Swap "GUI agent" for "screen helper" in each of these rows and write them out again with nothing else changed, leaving out the pictures.
■ ■ ■ ■
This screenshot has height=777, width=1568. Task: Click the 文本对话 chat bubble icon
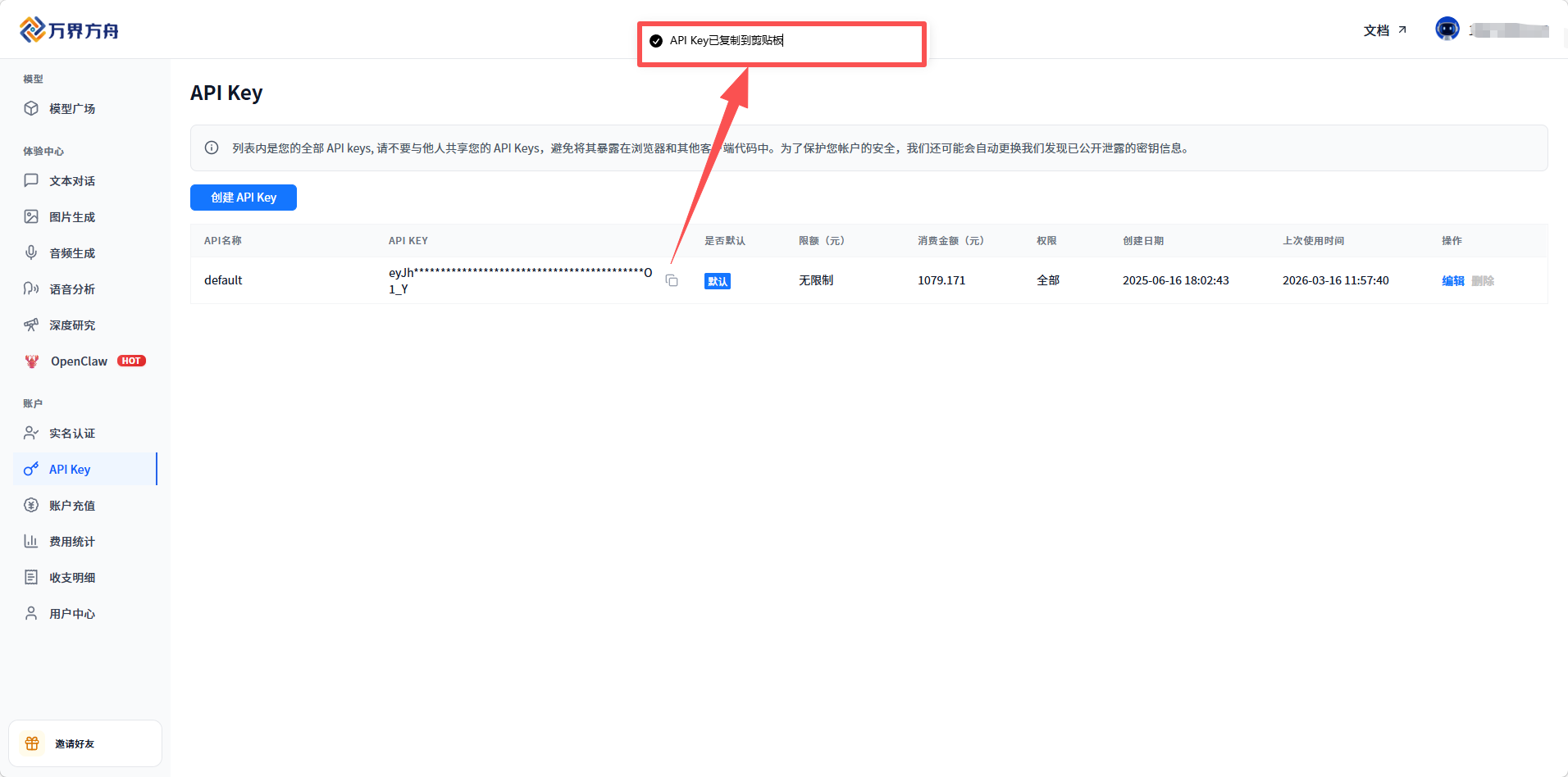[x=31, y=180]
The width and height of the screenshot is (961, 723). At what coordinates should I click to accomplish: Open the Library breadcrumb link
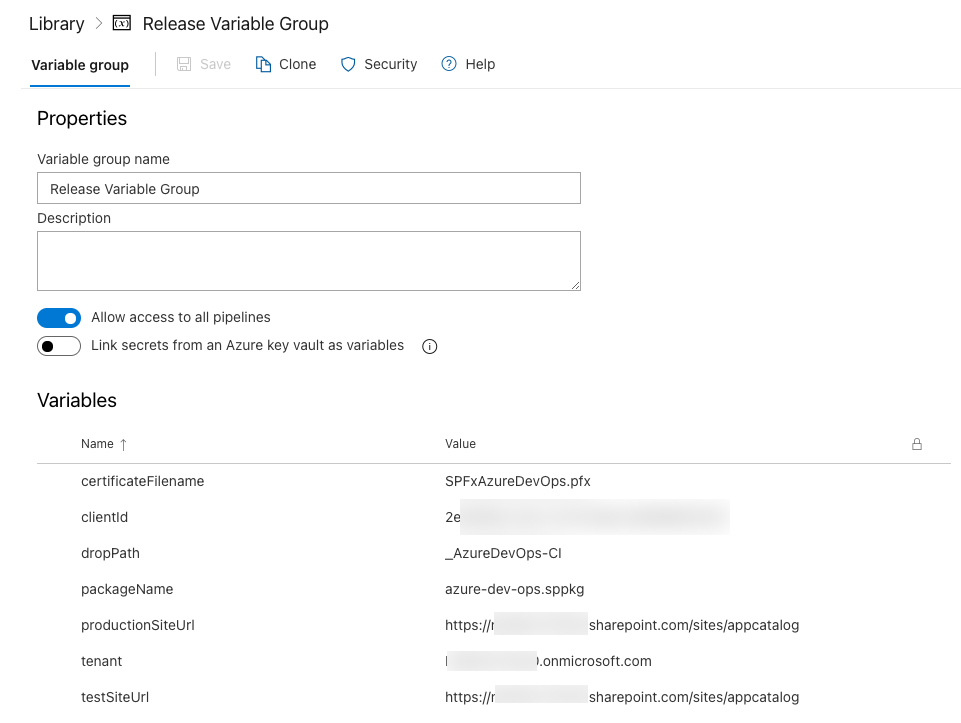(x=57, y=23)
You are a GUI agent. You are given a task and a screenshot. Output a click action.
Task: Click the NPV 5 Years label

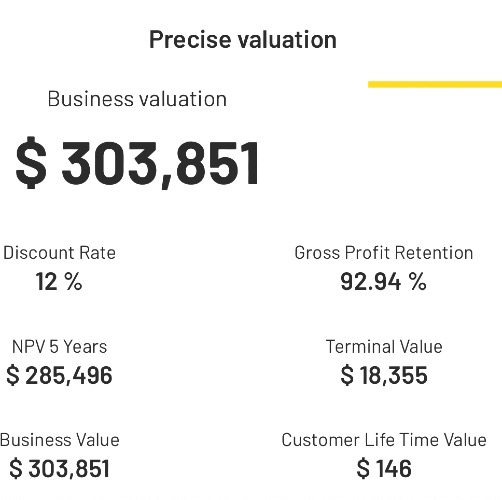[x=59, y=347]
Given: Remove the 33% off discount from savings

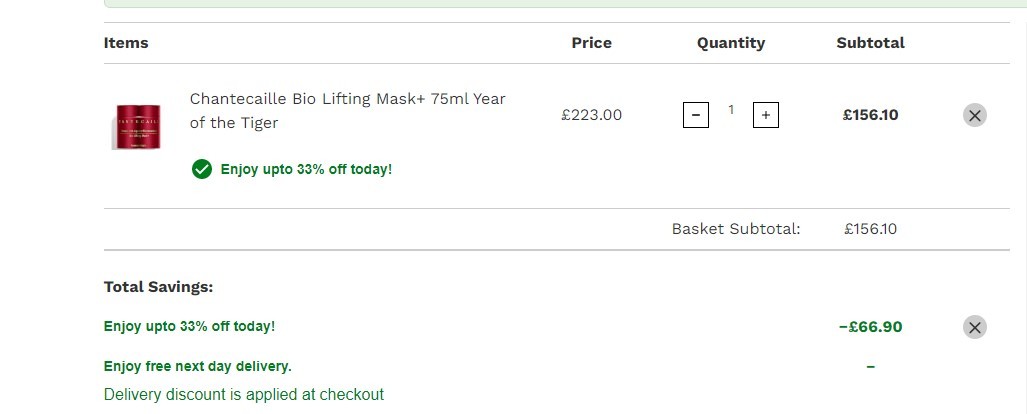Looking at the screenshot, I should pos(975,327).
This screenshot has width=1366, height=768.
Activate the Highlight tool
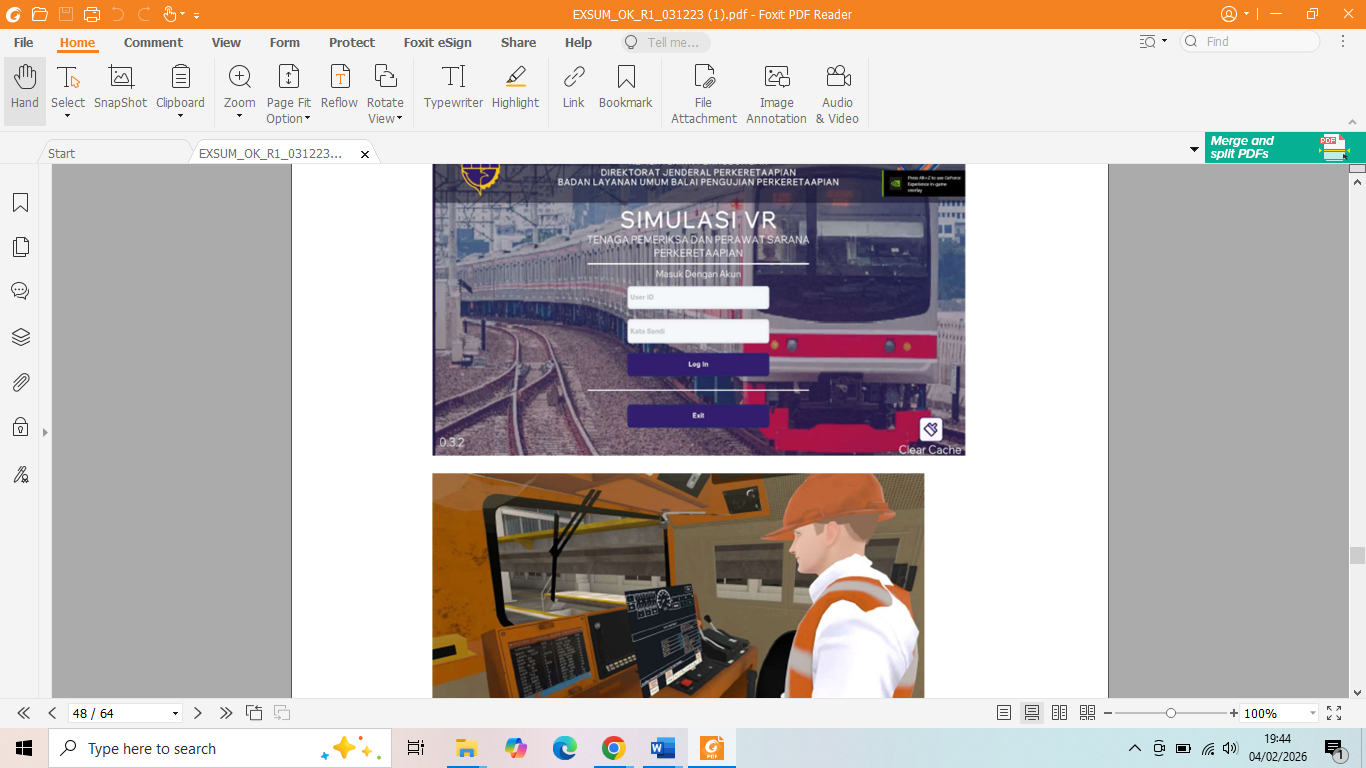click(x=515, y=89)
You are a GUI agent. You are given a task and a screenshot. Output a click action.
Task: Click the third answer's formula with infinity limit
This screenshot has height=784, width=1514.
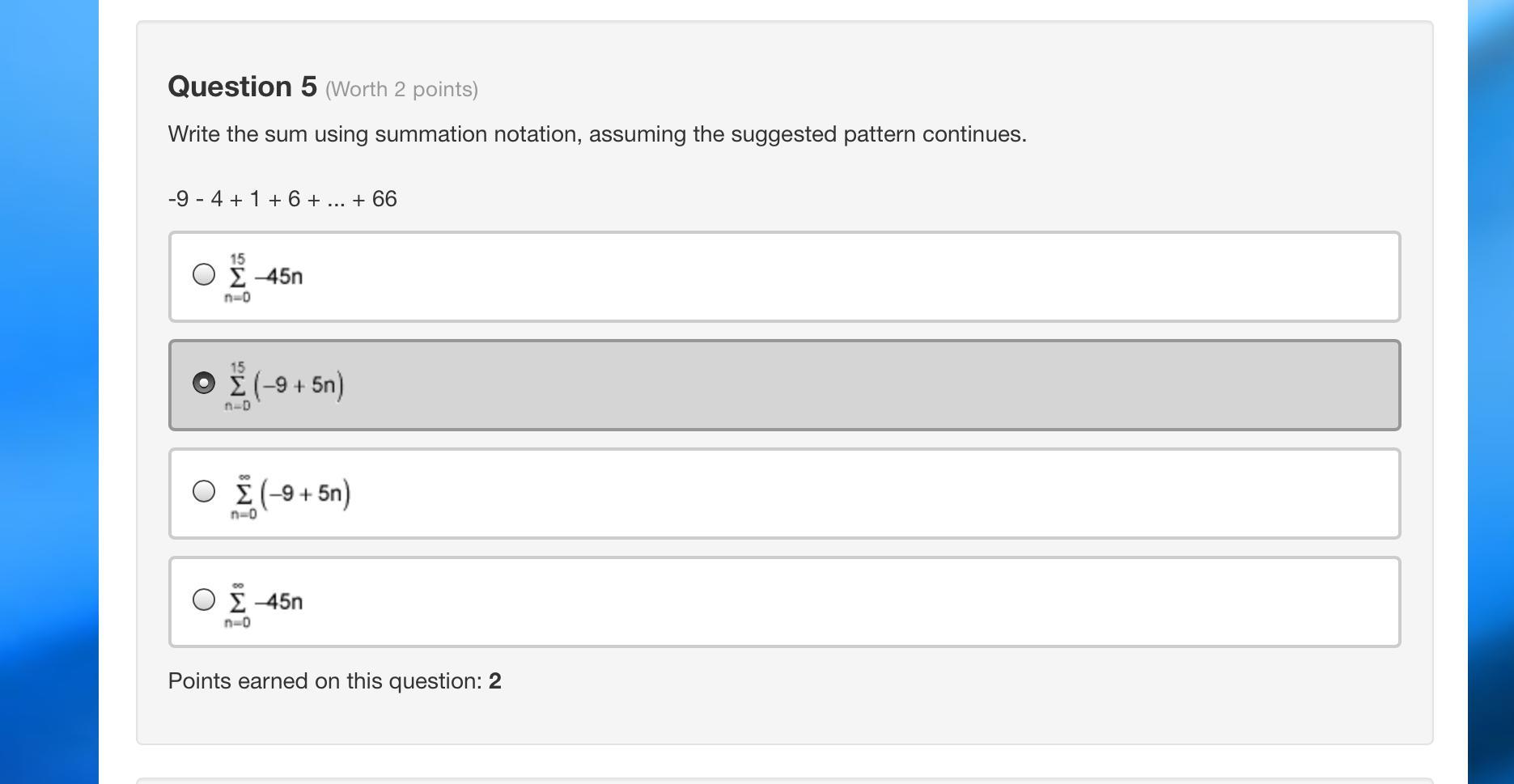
■ ■ ■ ■
- [FINISHED EXERCISE]
This screenshot has height=777, width=1568. Task: Click the 文本对话 chat bubble icon
[x=31, y=180]
The width and height of the screenshot is (961, 723). At what coordinates should I click to accomplish: Open the Library breadcrumb link
(x=57, y=23)
You are a screen helper. You are given a task and a screenshot. Output a click action.
Task: Click the NPV 5 Years label

[x=59, y=347]
Given: Remove the 33% off discount from savings

Looking at the screenshot, I should pos(975,327).
This screenshot has width=1366, height=768.
Activate the Highlight tool
click(x=515, y=89)
You are a screen helper. You are given a task and a screenshot. Output a click action.
Task: Click the third answer's formula with infinity limit
This screenshot has height=784, width=1514.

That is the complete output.